Yeah, that's a bit tricky. Here's why:
The stacked registers that are flushed, live in memory below the
address pointed to by the BSPSTORE register. The stacked registers
that are dirty would be flushed to memory between the values of
BSPSTORE (bottom) and BSP (top) if and when they are being flushed.
I figured that from an API point of view it's safer to access the
dirty registers by their index or offset relative to BSPSTORE, and
not by their absolute memory address, because their corresponding
memory address is unreal. I can change the backing store pointer
(i.e. BSPSTORE) and then flush the dirty registers. So, tying the
dirty registers to their would-be memory address seemed "wrong".
Hence, the offset is the offset relative to BSPSTORE.
However when the dirty registers need to be accessed as if they
were flushed, as needs to be done on Linux, then we need to know
to value of BSPSTORE so that we can map the relative offset to
an absolute memory location. For this reason I use the annex.

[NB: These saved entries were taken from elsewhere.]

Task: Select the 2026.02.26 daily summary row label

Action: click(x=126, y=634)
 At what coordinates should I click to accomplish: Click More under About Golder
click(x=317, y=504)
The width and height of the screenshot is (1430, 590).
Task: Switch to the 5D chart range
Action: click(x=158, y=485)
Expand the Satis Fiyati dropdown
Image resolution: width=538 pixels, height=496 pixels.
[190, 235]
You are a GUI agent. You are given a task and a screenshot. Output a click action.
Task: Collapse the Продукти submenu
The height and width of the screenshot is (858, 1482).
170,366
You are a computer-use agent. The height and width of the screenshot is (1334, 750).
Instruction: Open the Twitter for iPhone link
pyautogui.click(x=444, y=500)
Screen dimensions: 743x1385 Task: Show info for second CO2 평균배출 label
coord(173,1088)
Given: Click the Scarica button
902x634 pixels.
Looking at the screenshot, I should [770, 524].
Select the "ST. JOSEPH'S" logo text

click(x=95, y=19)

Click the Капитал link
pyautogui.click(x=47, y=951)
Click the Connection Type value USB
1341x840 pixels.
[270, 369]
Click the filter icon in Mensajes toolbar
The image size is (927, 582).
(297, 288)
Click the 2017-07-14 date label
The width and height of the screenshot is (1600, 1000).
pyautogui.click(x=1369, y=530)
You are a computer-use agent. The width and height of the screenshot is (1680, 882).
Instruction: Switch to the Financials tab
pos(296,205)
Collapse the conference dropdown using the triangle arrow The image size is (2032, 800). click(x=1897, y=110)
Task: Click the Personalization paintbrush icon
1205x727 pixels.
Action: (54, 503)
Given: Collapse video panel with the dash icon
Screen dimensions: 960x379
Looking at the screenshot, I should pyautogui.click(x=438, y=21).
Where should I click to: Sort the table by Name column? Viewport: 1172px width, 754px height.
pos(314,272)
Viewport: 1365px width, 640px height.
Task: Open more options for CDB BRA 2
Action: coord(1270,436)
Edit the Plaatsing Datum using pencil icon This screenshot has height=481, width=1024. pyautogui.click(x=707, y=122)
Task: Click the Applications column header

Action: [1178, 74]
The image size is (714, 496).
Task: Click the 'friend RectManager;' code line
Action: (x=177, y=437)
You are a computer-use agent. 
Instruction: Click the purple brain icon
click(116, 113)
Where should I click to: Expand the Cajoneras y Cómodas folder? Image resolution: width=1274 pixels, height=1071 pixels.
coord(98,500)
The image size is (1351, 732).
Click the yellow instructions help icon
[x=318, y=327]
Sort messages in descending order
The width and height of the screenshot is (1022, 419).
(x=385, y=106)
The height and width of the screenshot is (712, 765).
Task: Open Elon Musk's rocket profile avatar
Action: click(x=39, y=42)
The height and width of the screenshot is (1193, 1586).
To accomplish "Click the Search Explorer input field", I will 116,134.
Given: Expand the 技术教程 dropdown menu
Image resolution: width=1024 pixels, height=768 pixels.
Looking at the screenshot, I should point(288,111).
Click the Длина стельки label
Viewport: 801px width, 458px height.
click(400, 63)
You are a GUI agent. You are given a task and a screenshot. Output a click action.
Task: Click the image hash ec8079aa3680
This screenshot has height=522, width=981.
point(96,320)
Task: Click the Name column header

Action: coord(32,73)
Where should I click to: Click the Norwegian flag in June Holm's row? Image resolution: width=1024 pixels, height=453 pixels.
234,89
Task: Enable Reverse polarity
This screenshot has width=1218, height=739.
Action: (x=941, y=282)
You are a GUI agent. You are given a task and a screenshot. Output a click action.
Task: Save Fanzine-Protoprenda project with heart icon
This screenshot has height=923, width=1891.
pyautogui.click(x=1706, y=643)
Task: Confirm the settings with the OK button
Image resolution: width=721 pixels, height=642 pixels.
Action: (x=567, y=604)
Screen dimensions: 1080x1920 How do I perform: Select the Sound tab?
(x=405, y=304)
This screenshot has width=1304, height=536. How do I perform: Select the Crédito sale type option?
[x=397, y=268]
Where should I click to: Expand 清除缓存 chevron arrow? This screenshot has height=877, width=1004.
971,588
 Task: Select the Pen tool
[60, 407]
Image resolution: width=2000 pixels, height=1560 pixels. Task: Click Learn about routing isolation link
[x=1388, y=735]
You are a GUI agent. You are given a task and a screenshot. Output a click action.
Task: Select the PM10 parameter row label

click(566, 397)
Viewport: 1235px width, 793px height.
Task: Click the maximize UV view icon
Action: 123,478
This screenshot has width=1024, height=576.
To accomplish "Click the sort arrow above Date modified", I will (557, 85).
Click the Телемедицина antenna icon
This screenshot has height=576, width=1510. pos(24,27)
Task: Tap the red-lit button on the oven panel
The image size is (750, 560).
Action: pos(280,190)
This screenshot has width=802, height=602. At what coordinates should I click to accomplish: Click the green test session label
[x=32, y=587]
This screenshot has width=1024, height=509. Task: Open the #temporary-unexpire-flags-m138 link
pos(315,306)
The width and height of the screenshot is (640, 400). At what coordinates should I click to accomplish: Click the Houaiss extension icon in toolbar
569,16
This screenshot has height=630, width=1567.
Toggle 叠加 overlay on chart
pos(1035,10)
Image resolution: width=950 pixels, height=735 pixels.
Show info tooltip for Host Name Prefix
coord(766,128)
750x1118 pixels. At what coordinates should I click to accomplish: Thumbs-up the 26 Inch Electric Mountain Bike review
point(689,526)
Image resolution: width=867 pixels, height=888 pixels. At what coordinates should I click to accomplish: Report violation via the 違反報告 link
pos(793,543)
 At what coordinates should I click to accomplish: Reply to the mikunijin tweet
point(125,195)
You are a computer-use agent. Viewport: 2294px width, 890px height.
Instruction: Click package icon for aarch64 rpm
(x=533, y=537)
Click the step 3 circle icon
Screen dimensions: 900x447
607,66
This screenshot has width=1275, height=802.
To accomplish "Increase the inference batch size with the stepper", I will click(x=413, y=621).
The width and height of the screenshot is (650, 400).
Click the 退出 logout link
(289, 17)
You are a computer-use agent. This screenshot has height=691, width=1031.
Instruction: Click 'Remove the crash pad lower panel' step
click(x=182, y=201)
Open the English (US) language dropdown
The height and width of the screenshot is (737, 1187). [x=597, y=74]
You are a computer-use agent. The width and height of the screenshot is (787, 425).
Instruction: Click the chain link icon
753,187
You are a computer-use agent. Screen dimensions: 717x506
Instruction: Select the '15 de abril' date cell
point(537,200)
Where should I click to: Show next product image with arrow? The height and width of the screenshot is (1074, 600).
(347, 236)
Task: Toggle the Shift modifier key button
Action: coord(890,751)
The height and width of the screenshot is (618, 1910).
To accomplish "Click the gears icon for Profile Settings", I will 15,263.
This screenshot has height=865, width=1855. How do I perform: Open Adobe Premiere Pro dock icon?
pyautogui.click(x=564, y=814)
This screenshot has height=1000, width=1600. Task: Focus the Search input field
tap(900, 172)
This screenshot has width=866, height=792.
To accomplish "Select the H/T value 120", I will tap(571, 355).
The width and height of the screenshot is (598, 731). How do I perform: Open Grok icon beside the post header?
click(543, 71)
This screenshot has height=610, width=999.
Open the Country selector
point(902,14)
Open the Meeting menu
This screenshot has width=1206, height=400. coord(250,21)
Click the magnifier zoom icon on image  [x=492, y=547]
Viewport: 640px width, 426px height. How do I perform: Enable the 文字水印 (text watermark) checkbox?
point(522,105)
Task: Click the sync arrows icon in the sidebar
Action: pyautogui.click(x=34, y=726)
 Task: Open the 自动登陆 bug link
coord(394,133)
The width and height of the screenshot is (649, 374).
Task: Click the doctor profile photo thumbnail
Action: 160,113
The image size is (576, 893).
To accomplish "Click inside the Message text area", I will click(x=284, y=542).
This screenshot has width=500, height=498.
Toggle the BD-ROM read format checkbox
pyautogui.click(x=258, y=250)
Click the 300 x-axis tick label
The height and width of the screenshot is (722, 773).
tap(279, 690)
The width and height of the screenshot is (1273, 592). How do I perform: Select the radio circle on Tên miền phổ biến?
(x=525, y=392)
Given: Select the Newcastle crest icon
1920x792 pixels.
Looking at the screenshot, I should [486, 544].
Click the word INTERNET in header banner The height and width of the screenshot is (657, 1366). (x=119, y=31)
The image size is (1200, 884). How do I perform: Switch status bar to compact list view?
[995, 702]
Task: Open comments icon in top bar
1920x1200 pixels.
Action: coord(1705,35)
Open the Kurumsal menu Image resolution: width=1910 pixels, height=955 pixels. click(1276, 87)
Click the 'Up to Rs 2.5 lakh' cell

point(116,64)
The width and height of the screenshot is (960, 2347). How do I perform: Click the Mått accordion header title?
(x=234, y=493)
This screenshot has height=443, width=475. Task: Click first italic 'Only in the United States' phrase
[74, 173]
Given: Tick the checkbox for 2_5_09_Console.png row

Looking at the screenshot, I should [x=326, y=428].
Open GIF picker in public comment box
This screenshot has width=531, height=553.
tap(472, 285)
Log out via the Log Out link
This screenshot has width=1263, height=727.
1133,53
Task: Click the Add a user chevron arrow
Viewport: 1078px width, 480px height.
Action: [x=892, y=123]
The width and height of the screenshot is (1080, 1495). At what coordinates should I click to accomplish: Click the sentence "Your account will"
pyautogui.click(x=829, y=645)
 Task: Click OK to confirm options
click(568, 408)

To support cross-debugging when gdb runs on a 32-bit host, I
cannot pass BSPSTORE by value (sizeof(void*) < sizeof(CORE_ADDR)).
So, I pass it by reference. Hence the indirection.
I couldn't think of a better way to do this without changing the
ptrace(2) implementation in FreeBSD. Mind you, I have no problem
changing the ptrace(2) in FreeBSD if that makes for a better
interface, but I cannot really create a generic ptrace(2)
interface that's tailored to the quirks of gdb and as such is
unusable or unnatural to use by any other application that needs
to use ptrace(2). It was a balancing act...
What I would really like to see in the end is to have the dirty
registers in the regcache. That way the interface to the target
becomes simpler. For core files we can fetch the entire note and
store its contents in the regcache. For ptrace(2) we get something
similar. The ptrace(2) interface on FreeBSD allows fetching and
storing dirty registers one by one. And it's easy to add a second
form that allows fetching them all at once.
There's just one slight problem: the number of dirty registers is
variable, but bounded. Unfortunately the upper bound is rather
high: 16383. This yields a worse-case memory footprint of 128KB :-/
(8 bytes per register and NaT collection).
I think that on average the number of dirty registers is something
like 128. I doesn't really look like a good idea to create the 128KB
of memory for the worst-case when 1KB would be sufficient on
avarage.
Oh, BTW: On HP-UX the dirty registers are in the ucontext, so for
HP-UX it's also required to make the distinction and as far as I
can tell, the way TARGET_OBJECT_DIRTY currently works also works
well for HP-UX. This can be beneficial if someone eventually ports
(the one true) gdb to HP-UX.
From your description abov it sounds like these ought to be in their
own core file note anyway; why have they ended up in "memory"?
That's currently how Linux works and it's also currently how FreeBSD
creates the core files. Linux cannot do it any other way, because it's
all abstracted by the kernel on live processes and if gdb doesn't know
the difference between flushed and dirty stacked registers, you cannot
dump the dirty stacked registers to a core file anywhere else then where
they would be when they were flushed.
On FreeBSD the note isn't yet created because that requires a bit of
work and we had the plans to revamp the core file notes anyway (due
to threading). So, I decided to first get the port contributed and
then work on how best to deal with the dirty stacked registers. This
then could be part of a larger (cross-platform) revamp of how FreeBSD
creates core files, which would also result in a rather large set of
changes to binutils.
Anyway: since some targets work with the abstraction, there need to
be a couple places where accessing dirty registers need to be mapped
to memory references. This may change in the future.
You have a lot of non-GNUish formatting issues - mostly the pesky
spacing rules.
No doubt. I'm not used to the GNU formatting :-)
You did better than most people not used to it can manage :-)
Thanks!
--
Marcel Moolenaar USPA: A-39004 marcel@xcllnt.net